SET EXERCISE - Copy the rows word for word, beginning with the line that contains "Task: Sort table by action column" and continuing through the end of the rows. Leave out the pictures.

INFORMATION SHOWN -
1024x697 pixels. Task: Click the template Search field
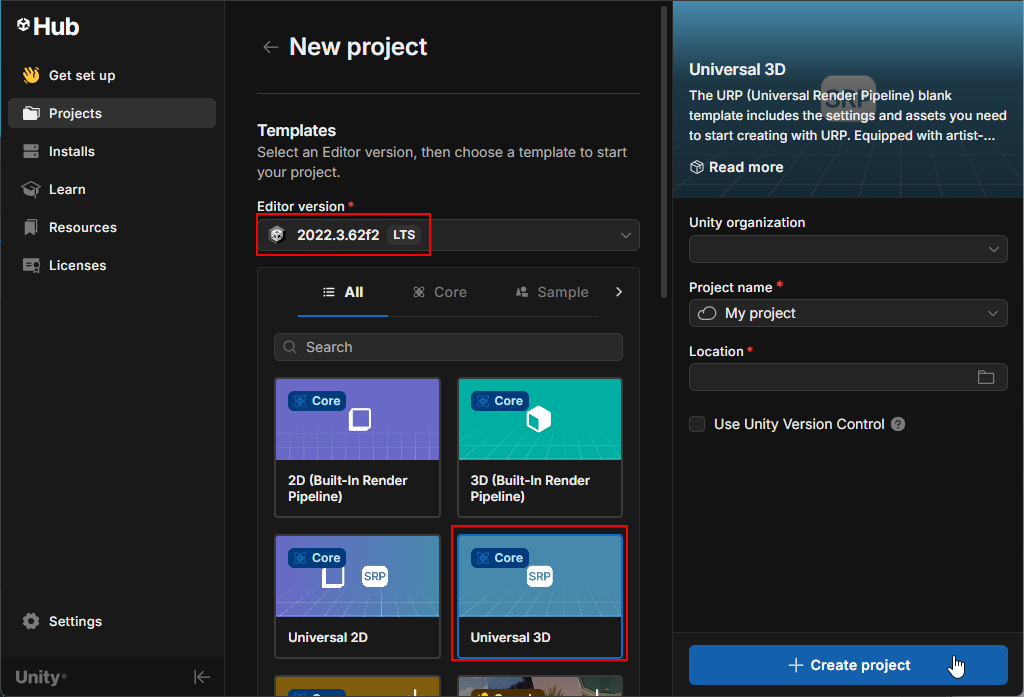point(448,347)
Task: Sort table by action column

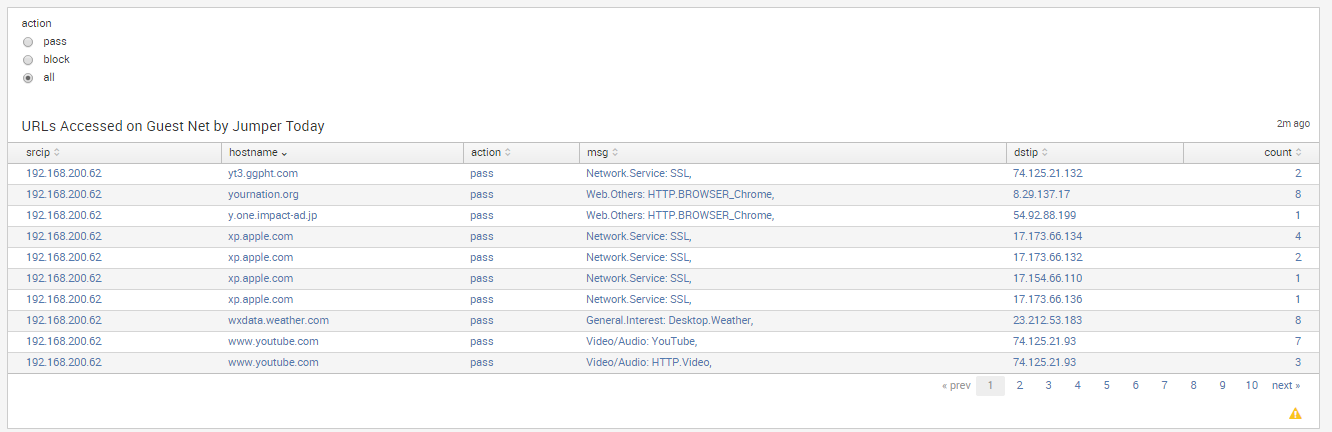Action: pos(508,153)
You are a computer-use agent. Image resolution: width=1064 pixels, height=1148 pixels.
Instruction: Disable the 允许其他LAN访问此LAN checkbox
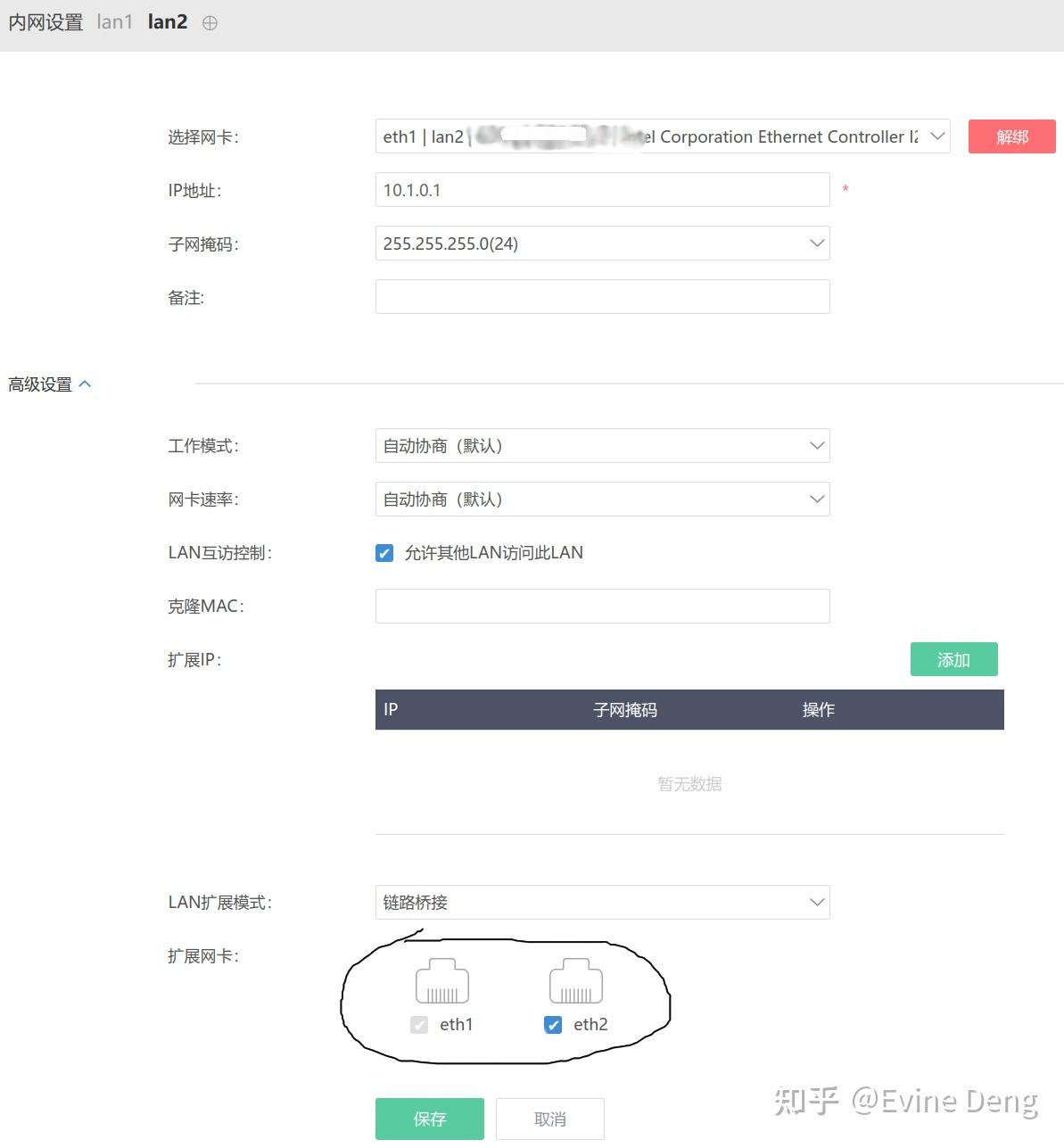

FULL SOLUTION -
Task: Sort table by action column

Action: pos(508,153)
You are a computer-use agent. Image resolution: width=1064 pixels, height=1148 pixels.
Instruction: Disable the 允许其他LAN访问此LAN checkbox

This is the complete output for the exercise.